Il était une fois Madame de Tourmalbier.
J'admets volontiers que tout était dit en marquant ce « Il était une fois Madame de Tourmalbier ». Cependant, vous ne connaissez sans doute pas Madame de Tourmalbier, bien heureux que vous êtes ! Je n'avais pas prévu de vous en parler, mais puisque vous insistez, je vais en dresser ici le portrait et vous narrer en même temps sa récente mésaventure.
Madame était une personne extravagante et extravertie, capricieuse et précieuse. L'élégance était un second prénom et nuisance certainement le troisième. Son regard acéré comme un rapace se posait sur le moindre détail l'environnant, du plus trivial au plus important, rien ne lui échappait. Selon ce qu'elle dénichait, il émanait d'elle une aura de pâtisserie trop sucrée jusqu'à l'écœurement : taquinerie, air mielleux ou condescendant, soupire agacé et ton maternel, infantilisation et médisance, pique humiliante et commérage sans bienveillance. Pourtant, la dame était très jolie, toujours accueillante et cultivée, avec une conversation agréable. Les apparences étaient trompeuses et Madame de Tourmalbier en était la preuve, avant d'en être victime.

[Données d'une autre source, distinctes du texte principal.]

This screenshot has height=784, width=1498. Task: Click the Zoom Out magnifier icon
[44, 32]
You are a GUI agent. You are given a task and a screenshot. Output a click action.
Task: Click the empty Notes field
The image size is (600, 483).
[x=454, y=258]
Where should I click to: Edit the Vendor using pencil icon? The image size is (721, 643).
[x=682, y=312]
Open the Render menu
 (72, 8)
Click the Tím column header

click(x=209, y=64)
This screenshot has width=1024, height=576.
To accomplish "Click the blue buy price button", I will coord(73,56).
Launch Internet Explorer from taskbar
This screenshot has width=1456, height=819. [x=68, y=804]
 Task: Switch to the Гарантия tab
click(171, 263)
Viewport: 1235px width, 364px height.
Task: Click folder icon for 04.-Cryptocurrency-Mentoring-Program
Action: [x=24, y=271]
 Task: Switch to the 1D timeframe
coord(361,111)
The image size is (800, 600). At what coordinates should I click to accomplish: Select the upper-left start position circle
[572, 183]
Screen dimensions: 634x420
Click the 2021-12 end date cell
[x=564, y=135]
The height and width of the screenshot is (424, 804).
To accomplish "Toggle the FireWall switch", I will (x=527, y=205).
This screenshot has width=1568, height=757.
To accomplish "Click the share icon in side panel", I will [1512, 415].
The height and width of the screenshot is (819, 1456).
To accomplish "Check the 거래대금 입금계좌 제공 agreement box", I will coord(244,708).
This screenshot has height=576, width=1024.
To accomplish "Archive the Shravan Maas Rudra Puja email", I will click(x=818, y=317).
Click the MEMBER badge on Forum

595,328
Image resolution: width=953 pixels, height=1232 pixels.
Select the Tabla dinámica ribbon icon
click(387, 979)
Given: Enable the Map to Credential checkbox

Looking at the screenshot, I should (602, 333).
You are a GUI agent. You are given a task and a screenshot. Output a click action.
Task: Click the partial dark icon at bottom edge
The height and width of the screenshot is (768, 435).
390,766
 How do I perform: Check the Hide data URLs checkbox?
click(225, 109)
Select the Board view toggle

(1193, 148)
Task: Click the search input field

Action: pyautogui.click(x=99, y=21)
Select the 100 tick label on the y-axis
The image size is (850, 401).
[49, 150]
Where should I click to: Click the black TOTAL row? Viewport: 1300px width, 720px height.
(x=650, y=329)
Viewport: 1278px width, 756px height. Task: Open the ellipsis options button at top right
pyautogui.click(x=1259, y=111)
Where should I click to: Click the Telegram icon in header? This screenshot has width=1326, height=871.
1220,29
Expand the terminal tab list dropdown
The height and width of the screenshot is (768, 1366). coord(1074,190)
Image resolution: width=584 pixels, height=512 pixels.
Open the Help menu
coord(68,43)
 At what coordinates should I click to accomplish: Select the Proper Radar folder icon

Ce jour-là, un énième convive partit en claquant la porte du manoir. Il protestait contre la vanité crasseuse de son hôte ainsi que les bassesses ignobles commises à l'encontre d'une amie par la dame en question. L'amie calomniée pleurait depuis des mois, choquée et sidérée par le changement d'attitude aussi brusque qu'infondé.
Madame de Tourmalbier ne parut point troublée par ce qu'elle interprétait comme étant de l'immaturité. Car, après tout :
— Je ne suis pas méchante, j'émets simplement la vérité.
Si bien des philosophes contestèrent son approche de la vérité, prétextant qu'il s'agissait ici de SA vérité à elle et non d'une réalité, elle les ignora superbement :
— Vous êtes vexé de ne pas pouvoir vous hisser au niveau de mon intellect, admettez que j'ai raison.
Elle voulait toujours avoir le dernier mot, ne laissant aucun répit à ses détracteurs et les empêchant ainsi de contre-argumenter efficacement.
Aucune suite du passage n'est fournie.